The amount of student loans taken out last year crossed the $100 billion mark for the first time and total loans outstanding will exceed $1 trillion for the first time this year. Americans now owe more on student loans than on credit cards, reports the Federal Reserve Bank of New York.It falls primarily on young people, but not exclusively: The long-term unemployed have been encouraged for years to return to school, often taking on debt to do so. There are a lot of people who have invested borrowed money into education that is supposed to help them get a job, only to find themselves still jobless but deeper in debt.

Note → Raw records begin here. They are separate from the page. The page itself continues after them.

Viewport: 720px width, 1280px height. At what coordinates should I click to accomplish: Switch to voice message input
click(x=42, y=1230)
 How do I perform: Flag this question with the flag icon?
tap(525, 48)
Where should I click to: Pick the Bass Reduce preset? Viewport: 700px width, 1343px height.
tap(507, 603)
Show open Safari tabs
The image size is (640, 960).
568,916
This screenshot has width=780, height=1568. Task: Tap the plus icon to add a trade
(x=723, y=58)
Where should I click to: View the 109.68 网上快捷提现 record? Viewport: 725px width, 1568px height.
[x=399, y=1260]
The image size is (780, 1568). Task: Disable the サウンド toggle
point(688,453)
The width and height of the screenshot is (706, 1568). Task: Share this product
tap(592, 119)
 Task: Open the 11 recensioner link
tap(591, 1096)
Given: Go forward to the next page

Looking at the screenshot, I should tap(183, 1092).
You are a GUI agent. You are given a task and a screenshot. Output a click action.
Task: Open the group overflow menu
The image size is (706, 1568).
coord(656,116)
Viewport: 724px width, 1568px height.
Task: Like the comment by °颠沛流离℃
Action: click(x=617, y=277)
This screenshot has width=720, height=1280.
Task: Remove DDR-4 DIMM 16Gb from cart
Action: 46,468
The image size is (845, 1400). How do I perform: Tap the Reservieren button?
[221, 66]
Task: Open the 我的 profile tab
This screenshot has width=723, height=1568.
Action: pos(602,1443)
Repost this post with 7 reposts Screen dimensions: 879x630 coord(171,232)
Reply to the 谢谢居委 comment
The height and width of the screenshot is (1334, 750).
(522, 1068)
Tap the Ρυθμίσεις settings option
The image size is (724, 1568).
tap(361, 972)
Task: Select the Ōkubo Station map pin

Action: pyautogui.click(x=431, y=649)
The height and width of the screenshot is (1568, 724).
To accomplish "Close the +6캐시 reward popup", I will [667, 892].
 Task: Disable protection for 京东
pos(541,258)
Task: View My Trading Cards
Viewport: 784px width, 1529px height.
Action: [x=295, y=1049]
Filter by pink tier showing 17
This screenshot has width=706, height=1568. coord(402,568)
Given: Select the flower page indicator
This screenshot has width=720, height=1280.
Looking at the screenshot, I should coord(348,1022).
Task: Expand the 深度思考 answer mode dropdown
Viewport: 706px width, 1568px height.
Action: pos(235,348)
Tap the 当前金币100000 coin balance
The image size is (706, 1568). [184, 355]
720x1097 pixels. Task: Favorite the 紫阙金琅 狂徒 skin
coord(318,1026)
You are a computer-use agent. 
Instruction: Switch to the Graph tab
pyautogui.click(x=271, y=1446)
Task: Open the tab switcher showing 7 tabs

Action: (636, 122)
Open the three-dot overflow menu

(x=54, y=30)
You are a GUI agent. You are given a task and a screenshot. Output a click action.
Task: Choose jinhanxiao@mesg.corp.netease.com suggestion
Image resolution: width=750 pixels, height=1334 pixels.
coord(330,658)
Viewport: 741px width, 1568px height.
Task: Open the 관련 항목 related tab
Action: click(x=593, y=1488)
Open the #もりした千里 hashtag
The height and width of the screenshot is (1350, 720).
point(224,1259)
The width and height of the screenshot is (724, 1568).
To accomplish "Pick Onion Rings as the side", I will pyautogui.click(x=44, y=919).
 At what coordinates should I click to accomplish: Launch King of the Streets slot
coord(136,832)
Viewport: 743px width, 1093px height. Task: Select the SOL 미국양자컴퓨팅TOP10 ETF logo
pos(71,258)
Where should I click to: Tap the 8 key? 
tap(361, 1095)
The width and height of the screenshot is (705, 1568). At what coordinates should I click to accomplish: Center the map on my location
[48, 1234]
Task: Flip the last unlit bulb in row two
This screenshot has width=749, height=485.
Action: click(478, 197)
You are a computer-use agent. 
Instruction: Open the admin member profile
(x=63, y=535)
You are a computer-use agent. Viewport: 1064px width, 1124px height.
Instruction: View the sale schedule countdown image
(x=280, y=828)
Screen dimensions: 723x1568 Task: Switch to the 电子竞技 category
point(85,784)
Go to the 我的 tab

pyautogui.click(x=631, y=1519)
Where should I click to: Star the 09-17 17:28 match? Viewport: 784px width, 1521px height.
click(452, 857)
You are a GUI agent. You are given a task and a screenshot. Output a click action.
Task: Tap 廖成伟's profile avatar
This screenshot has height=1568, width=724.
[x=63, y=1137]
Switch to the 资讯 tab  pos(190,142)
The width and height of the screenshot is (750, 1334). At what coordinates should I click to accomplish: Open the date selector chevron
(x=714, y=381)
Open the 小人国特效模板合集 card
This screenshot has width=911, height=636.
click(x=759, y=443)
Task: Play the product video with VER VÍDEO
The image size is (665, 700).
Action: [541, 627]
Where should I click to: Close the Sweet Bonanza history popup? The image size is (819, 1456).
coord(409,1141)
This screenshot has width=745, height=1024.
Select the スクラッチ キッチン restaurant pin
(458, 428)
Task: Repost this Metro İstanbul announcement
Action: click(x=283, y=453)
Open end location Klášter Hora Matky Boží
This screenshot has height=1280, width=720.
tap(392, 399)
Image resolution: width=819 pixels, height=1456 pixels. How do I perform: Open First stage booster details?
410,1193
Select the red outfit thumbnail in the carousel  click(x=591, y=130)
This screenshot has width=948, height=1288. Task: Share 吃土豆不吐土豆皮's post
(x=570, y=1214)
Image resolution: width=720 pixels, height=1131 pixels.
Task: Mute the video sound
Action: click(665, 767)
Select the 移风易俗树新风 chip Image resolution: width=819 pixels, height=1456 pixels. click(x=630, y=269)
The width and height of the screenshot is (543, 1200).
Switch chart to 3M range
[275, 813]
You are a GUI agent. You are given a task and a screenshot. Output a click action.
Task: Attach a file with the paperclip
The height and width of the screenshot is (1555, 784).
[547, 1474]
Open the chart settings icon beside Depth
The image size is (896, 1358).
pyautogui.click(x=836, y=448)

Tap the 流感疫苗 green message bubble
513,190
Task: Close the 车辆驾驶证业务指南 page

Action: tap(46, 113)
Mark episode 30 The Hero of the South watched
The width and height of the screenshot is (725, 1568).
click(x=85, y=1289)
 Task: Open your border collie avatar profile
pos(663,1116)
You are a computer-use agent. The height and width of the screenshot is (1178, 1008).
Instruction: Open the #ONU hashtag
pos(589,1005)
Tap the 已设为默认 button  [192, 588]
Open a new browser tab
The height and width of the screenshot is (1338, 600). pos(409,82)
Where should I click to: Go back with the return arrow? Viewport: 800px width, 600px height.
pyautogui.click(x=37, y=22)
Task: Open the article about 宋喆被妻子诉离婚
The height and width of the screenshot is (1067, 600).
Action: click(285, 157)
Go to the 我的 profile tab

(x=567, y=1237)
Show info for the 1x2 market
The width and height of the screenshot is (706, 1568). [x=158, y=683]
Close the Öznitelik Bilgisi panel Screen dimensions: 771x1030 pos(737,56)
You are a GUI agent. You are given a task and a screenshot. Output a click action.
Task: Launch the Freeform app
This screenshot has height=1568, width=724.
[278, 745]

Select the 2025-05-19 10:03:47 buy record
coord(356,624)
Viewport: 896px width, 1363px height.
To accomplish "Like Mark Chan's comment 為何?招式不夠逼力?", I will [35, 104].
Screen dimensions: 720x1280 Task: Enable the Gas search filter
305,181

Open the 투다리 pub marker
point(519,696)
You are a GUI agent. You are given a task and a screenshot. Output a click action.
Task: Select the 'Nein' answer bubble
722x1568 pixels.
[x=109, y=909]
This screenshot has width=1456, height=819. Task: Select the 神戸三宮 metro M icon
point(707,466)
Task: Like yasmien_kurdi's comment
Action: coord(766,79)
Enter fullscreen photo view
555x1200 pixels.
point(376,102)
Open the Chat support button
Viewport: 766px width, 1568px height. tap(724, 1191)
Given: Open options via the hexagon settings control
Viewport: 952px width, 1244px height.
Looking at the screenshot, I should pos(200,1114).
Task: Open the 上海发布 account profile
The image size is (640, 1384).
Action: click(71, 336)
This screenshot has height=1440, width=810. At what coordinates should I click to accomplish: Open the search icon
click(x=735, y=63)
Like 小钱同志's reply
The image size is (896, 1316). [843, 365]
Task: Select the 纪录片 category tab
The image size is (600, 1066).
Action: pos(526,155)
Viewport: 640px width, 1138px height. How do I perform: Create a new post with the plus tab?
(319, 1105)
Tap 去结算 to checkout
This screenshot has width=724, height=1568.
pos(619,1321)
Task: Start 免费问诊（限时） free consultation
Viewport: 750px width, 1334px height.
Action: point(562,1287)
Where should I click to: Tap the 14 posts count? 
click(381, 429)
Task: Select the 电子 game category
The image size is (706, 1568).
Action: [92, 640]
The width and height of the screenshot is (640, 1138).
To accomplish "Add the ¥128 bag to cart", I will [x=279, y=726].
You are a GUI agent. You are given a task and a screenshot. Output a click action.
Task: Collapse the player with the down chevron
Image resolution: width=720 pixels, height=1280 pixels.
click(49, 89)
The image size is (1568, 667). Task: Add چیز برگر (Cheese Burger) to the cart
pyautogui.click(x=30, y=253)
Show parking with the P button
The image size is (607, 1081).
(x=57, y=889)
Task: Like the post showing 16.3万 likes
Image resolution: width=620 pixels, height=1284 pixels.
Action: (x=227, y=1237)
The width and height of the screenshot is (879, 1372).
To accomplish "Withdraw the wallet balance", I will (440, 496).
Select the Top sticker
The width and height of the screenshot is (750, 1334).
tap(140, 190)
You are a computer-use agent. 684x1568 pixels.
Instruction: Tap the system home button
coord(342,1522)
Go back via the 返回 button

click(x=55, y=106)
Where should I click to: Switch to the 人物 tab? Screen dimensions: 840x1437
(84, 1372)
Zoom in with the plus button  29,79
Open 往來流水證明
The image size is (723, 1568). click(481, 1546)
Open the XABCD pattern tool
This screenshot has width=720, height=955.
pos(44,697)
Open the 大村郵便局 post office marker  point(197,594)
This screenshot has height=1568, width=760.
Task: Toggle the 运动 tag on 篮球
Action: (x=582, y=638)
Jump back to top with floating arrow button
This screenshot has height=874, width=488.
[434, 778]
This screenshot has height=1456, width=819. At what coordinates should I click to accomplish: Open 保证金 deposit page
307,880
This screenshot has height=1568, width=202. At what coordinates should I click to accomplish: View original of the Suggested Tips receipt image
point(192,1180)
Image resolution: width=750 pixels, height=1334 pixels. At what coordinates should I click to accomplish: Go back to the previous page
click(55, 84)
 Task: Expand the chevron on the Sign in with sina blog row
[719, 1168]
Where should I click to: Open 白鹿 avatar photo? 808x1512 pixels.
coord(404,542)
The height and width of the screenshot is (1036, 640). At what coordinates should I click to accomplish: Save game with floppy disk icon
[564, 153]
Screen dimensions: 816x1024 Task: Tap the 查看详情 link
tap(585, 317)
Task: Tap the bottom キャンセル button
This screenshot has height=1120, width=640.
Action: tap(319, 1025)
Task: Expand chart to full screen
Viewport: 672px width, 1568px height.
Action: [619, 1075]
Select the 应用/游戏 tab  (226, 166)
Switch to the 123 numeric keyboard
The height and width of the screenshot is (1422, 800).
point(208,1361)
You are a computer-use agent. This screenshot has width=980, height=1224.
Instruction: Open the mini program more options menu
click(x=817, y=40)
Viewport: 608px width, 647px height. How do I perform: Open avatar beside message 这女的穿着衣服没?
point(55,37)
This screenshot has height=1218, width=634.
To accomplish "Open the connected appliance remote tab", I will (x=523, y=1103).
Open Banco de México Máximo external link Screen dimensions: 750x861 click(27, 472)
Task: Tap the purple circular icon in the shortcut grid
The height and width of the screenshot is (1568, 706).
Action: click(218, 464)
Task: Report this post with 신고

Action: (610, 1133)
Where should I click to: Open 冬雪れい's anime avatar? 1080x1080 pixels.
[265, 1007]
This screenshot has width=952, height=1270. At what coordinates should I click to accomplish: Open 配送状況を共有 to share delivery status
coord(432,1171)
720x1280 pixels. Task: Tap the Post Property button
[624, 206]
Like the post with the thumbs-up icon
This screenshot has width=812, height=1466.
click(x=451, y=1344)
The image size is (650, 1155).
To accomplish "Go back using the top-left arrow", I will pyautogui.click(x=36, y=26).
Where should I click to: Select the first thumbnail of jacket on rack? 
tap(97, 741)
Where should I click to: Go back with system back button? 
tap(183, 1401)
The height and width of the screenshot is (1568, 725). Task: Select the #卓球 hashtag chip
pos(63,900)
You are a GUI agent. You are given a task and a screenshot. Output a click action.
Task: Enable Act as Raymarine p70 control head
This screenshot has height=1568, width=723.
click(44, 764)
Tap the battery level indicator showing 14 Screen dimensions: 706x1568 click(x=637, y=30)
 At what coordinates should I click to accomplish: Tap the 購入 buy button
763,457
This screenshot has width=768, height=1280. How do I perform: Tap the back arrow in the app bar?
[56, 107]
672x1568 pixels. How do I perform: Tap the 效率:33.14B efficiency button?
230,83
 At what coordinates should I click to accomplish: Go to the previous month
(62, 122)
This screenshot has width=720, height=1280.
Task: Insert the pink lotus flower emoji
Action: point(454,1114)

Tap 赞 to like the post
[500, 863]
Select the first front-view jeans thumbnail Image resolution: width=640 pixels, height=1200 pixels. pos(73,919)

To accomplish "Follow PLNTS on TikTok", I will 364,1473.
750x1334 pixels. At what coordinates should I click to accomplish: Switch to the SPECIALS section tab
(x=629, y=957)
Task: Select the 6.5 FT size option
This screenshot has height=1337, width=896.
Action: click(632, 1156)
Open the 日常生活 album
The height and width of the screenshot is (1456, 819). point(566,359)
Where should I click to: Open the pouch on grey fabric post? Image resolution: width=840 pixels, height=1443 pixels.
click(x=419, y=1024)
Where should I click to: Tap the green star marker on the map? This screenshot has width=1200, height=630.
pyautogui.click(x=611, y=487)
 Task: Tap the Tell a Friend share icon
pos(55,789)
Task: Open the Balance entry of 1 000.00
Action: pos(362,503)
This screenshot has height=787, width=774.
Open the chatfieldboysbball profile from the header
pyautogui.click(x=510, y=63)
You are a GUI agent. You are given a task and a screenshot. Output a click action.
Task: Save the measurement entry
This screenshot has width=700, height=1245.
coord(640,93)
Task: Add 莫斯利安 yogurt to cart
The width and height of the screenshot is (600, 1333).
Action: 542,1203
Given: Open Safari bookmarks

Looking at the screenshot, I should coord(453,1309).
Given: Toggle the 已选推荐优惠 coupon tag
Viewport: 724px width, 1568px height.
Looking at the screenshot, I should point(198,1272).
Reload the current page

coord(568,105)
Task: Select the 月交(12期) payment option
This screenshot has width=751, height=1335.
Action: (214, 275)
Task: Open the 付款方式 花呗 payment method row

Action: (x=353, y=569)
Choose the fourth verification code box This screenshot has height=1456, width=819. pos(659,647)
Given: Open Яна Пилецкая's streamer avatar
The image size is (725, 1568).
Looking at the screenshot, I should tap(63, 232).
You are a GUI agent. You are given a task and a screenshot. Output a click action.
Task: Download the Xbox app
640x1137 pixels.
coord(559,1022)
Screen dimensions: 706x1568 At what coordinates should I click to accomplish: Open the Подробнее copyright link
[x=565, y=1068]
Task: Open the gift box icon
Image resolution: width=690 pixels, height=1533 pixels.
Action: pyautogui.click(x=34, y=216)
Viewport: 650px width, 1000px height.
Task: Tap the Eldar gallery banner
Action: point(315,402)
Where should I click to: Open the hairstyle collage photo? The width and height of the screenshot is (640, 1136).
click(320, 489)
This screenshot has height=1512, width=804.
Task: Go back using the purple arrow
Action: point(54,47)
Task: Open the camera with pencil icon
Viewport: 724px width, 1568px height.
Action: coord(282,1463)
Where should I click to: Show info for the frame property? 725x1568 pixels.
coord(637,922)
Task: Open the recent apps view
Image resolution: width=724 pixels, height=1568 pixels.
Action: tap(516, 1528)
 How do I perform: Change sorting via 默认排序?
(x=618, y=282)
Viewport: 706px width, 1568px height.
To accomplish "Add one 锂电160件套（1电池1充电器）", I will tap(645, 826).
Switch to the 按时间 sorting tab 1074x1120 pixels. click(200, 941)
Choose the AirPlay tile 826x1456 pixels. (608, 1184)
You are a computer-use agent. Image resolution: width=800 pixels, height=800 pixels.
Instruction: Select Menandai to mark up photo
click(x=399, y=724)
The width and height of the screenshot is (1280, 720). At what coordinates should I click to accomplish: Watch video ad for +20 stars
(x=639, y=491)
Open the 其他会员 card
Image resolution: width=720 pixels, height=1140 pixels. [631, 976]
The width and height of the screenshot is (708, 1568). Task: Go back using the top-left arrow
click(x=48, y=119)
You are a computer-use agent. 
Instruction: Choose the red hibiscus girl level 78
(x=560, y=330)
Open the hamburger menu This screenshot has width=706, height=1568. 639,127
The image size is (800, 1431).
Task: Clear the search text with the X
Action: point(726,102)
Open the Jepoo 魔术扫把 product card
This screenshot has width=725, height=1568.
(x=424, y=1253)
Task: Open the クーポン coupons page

Students are borrowing twice what they did a decade ago after adjusting for inflation, the College Board reports. Total outstanding debt has doubled in the past five years — a sharp contrast to consumers reducing what's owed on home loans and credit cards.
Taxpayers and other lenders have little risk of losing money on the loans, unlike mortgages made during the real estate bubble. Congress has given the lenders, the government included, broad collection powers, far greater than those of mortgage or credit card lenders. The debt can't be shed in bankruptcy.
The credit risk falls on young people who will start adult life deeper in debt, a burden that could place a drag on the economy in the future.
Individual solutions to systemic problems don't work. There has to be robust job creation to counter endemic under- and unemployment, not fairy tales about how education is a guaranteed path to employment and economic security.